Being able to test different airflow conditions would also be great. I think just by adding a passive test (same system but all fans are off) is good enough to get a good idea on how the heatsink performs in most situations, as this test will give insight on what happens when airflow is limited and vertical. For example, I have seen designs where orientation significantly impacts performance (Jeyi Godfin/Goldfin) and designs that are barely affected (Jeyi iGlacier8/Axagon M2XL) based on reviews by BuildOrBuy.
As for the mounting pressure, its influence probably varies. It will be different when there is a weaker pressure, but with contact over the whole surface (a good representative of such a situation is for example the very cheap Axagon CLR-M2Lx coolers, where the SSD is connected to the heatsink with rubber bands) than when there is different pressure in different places of the SSD. Or somewhere there is not even contact. This is also the case with the latest mechanism of a large shared cooler for four SSDs on the Gigabyte Z790 Aorus Pro X motherboard. We have also addressed this in our review and from the detail of the imprints in the thermal pads it can be seen that from the controller to the memory the contact is getting worse, and this is of course also negatively reflected in the results. You can’t really control it, it’s a matter of the mounting system, i.e. a feature of the cooler/motherboard that also contributes to the final cooling performance. It can be influenced by various ways of mounting the motherboard to the case, where it would be an effort to deform the PCB in places of insufficient contact in some way. But this, as you surely acknowledge, is not standard practice and good contact must be ensured in a situation where the PCB of the installed motherboard is flat, i.e. in its natural state.

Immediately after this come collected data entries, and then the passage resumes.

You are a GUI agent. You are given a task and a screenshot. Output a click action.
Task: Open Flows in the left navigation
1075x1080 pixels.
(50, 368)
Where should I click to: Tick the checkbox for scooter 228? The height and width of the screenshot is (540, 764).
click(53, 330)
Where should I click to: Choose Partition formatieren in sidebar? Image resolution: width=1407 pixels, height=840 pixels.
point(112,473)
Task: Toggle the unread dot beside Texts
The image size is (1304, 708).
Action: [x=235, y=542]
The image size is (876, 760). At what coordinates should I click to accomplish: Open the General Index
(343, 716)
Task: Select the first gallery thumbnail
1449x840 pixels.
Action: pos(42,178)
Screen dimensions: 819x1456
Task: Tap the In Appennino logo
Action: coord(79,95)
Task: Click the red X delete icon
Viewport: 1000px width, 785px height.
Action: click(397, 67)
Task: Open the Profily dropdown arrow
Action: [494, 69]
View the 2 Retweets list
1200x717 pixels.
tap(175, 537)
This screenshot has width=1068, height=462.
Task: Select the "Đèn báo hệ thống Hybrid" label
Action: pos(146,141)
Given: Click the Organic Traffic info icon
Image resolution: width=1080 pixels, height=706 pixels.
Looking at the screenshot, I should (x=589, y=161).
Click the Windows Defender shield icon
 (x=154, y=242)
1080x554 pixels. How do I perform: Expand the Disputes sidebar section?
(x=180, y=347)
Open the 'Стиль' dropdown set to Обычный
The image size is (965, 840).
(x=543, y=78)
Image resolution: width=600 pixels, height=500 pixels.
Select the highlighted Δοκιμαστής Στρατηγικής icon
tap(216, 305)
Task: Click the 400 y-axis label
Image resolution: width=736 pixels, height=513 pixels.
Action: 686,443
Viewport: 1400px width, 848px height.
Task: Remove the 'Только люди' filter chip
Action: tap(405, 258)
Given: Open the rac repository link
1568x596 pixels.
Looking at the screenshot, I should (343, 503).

We considered tests with different airflows, but in the end they had to be abandoned. It would have been more time consuming than we can handle. The methodology for SSD cooler tests was primarily conceived with the motherboard tests in mind so that it could not take too much time. But I definitely agree that really proper tests of passive coolers would deserve several levels of system cooling airflow settings at which they would be tested. But it’s about the fact that there is an upper limit to the amount of time we can allocate for various tests, and to dwell too much on SSD cooler tests would mean that the space for fan tests would be even smaller. And you can see how it is with fans already. Two tests in the last quarter is really weak and from my side the deprivation (of working on fan tests) is getting huge and I’m not happy with this situation at all.